Le livre d’Ambroise Kom ne s’épuise pourtant pas qu’à l’énumération de ces quelques raisons qui structurent son sentiment de prêcher dans le désert. Le livre se double d’une force et d’une lucidité de vision qui rivalisent même de lui faire porter plutôt comme titre « Honneur de plaider dans le désert ». En effet, le livre d’Ambroise Kom se donne à lire comme un assourdissant clairon sur la nécessité d’inventer une « grande narration » propre au Cameroun et qui informerait les actes, agissements et projetions aussi bien des politiques que de l’ensemble des populations Camerounaises. Sur la base de nombreux exemples fournis dans le livre, le Cameroun ressemble plutôt à une entité davantage installée de façon provinciale dans la « grande narration » de « la grande Europe » (p. 393). Celle-ci s’est « imposée comme la maitresse de l’invention en nous réduisant depuis l’esclavage et la colonisation au rôle de consommateurs de ses produits » (p. 393). Et Ambroise Kom qui s’inspire beaucoup d’Edward Said selon que « les nations sont des narrations … » (p. 390-391), ne va pas par quatre chemins pour conclure, laconique : « le problème fondamental du Cameroun est qu’à aucun moment, le pays n’a eu de classe politique capable de l’aider à se construire une identité nationale ou même à en poser les jalons. » (p. 173).
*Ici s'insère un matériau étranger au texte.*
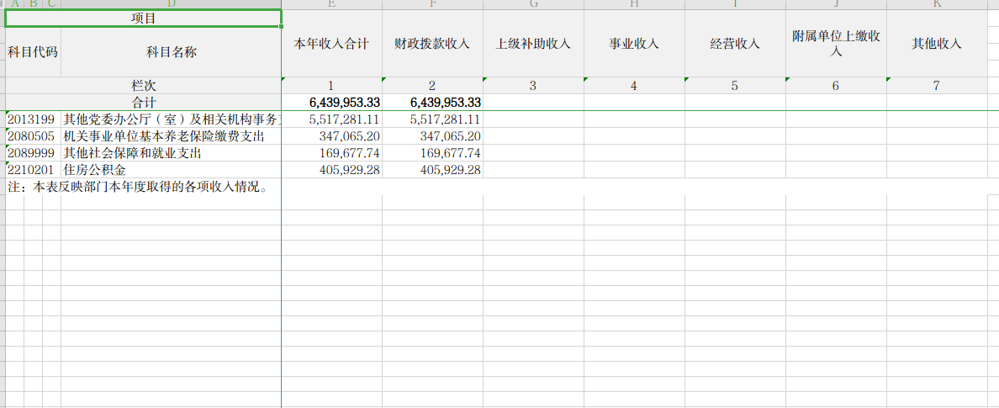The width and height of the screenshot is (999, 408).
Task: Select the merged 项目 header cell
Action: pyautogui.click(x=143, y=18)
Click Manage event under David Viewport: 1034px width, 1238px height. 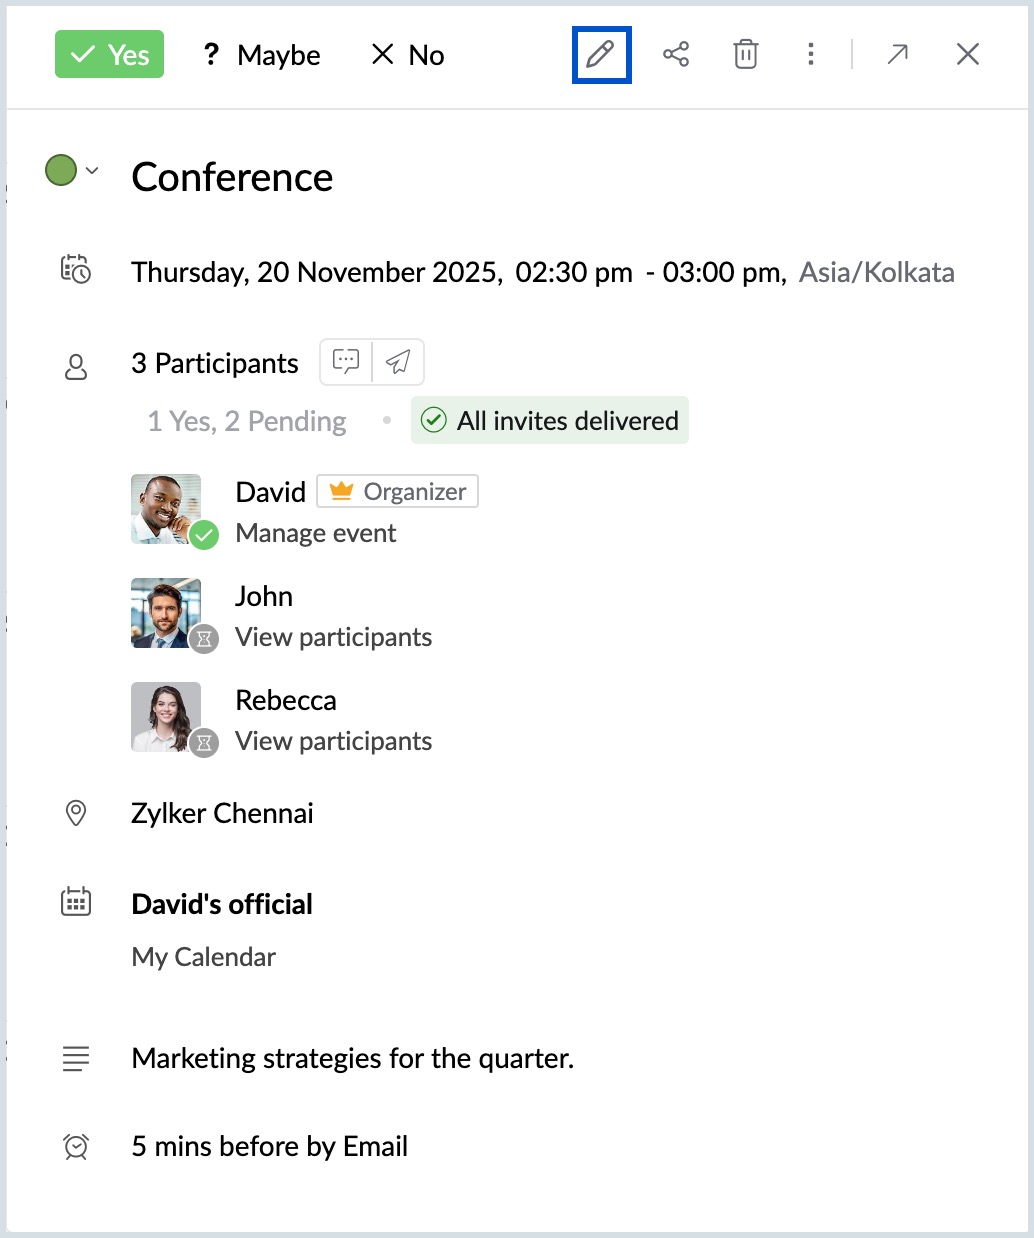pos(316,533)
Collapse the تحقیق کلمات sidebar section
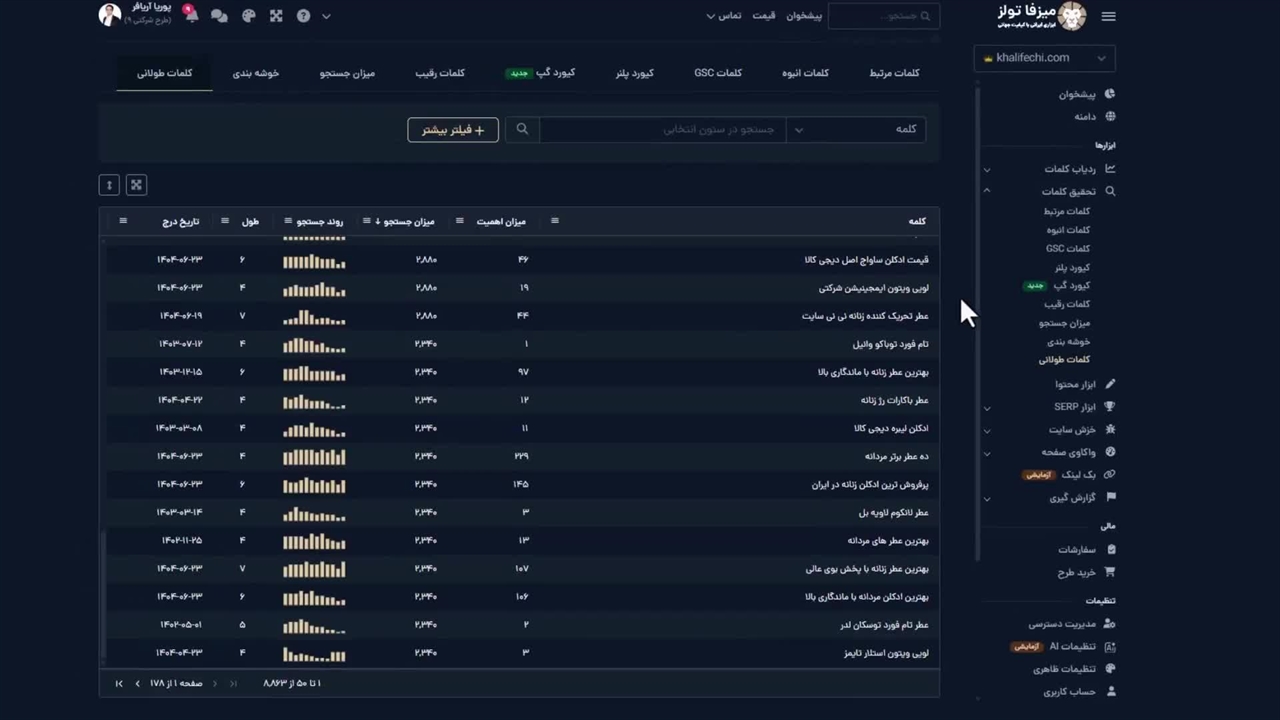1280x720 pixels. point(987,191)
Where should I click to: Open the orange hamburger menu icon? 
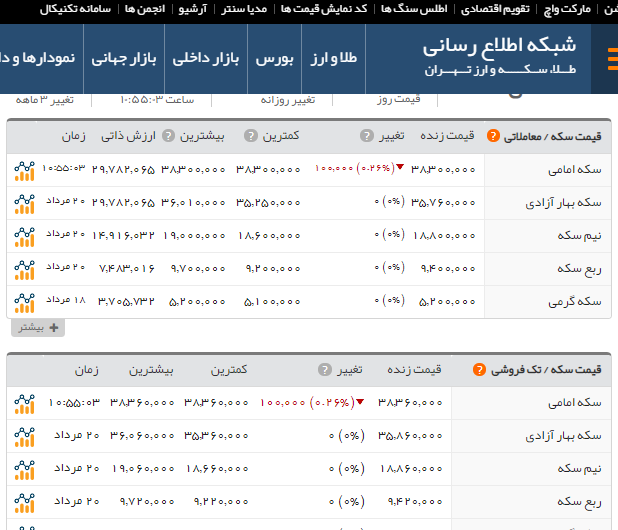[610, 59]
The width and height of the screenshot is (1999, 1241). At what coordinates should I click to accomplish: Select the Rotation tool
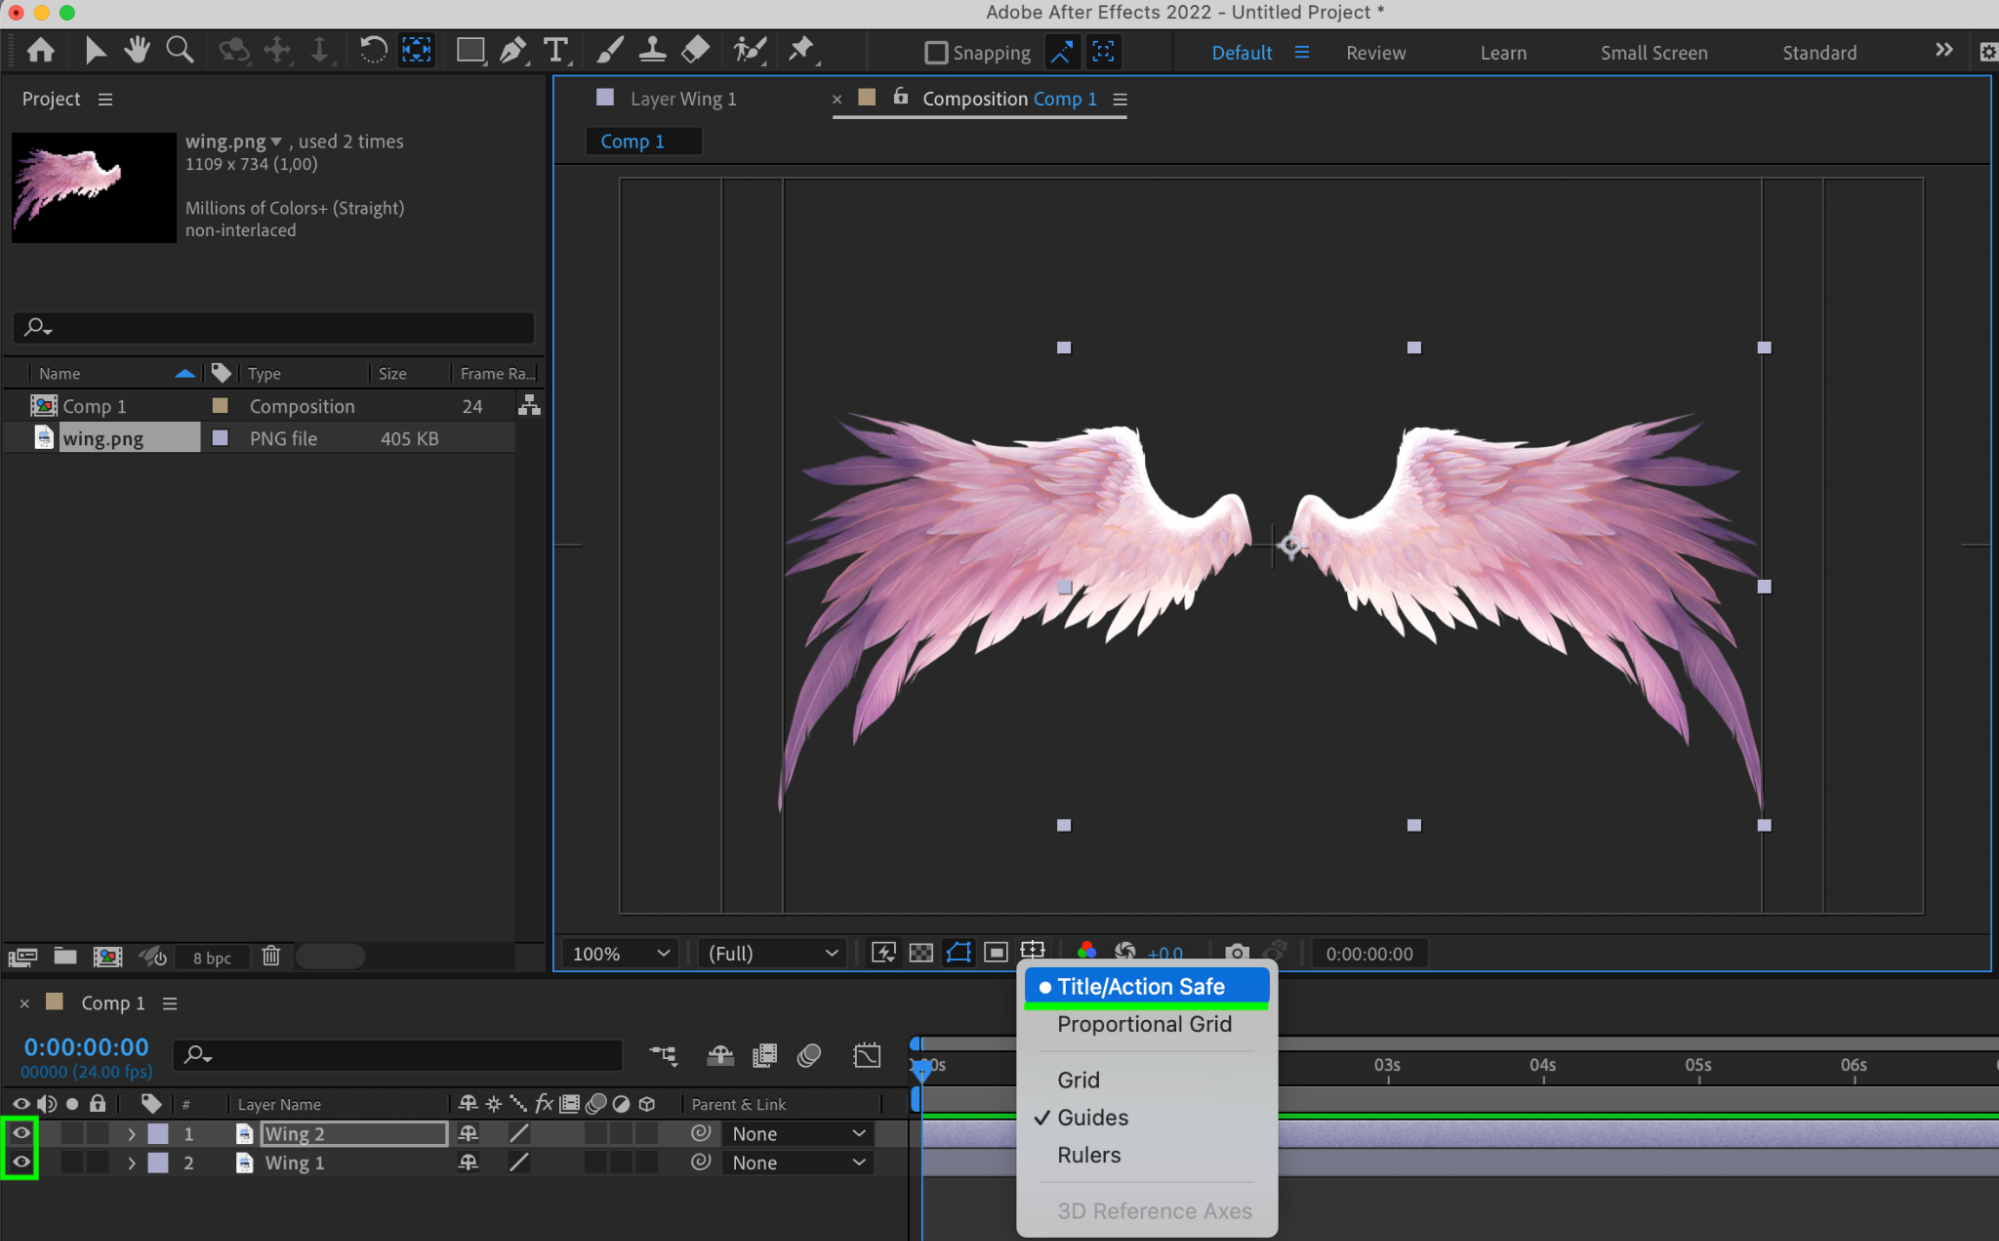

Cependant, comme toute œuvre humaine, Plaidoirie dans le désert n’est pas sans poser quelques problèmes tant au niveau du fond, que de la forme. En rapport au fond par exemple, une zone d’ombre dans le livre de Kom est que, bien que l’auteur soit conscient que l’indépendance du Cameroun ai été octroyée à ceux qui ne se fussent jamais battus pour elle, il s’obstine à espérer que ceux-là subitement deviennent vertueux et actent des décisions ou balisent des conditions d’une éclosion d’un Cameroun soudainement débarrassé du colonialisme. Kom écrit par exemple à ce propos : « les luttes de libération auraient pourtant pu/dû servir de socle à la camerounité. Mais le colonisateur ayant exclu et même diabolisé les nationalistes pour ensuite accorder l’indépendance à des collabos, ces derniers sont restés fidèles à leur maitre et n’ont jamais remis en question l’héritage de ce dernier » (pp. 174-175).
Espérer que subitement les « collabos » deviennent des artisans de « la camerounité » relève certainement sinon de la naïveté, du moins de la science-fiction. C’est simplement ignorer qu’on ne scie pas la branche sur laquelle on est assis. Cette situation clair-obscur que Kom semble entretenir pourrait favoriser chez le lecteur peu outillé, l’oubli que « le Cameroun a été découpé et formé pour favoriser l’expansion commerciale, les intérêts économiques et stratégiques d’autres que ses habitants » ainsi que l’aurait dit Eboussi Boulaga. (1999 : p. 86). Enfin, à ne s’acharner que sur le colonisé comme semble le faire A. Kom, on risque de perdre de vue la nécessité Fanonienne de considérer aussi bien le Noir esclave de son complexe d’infériorité que le Blanc esclave de son complexe de supériorité comme des névrosés à psychanalyser systématiquement et sans complaisance dans le but d’entrevoir l’avènement de l’homme neuf.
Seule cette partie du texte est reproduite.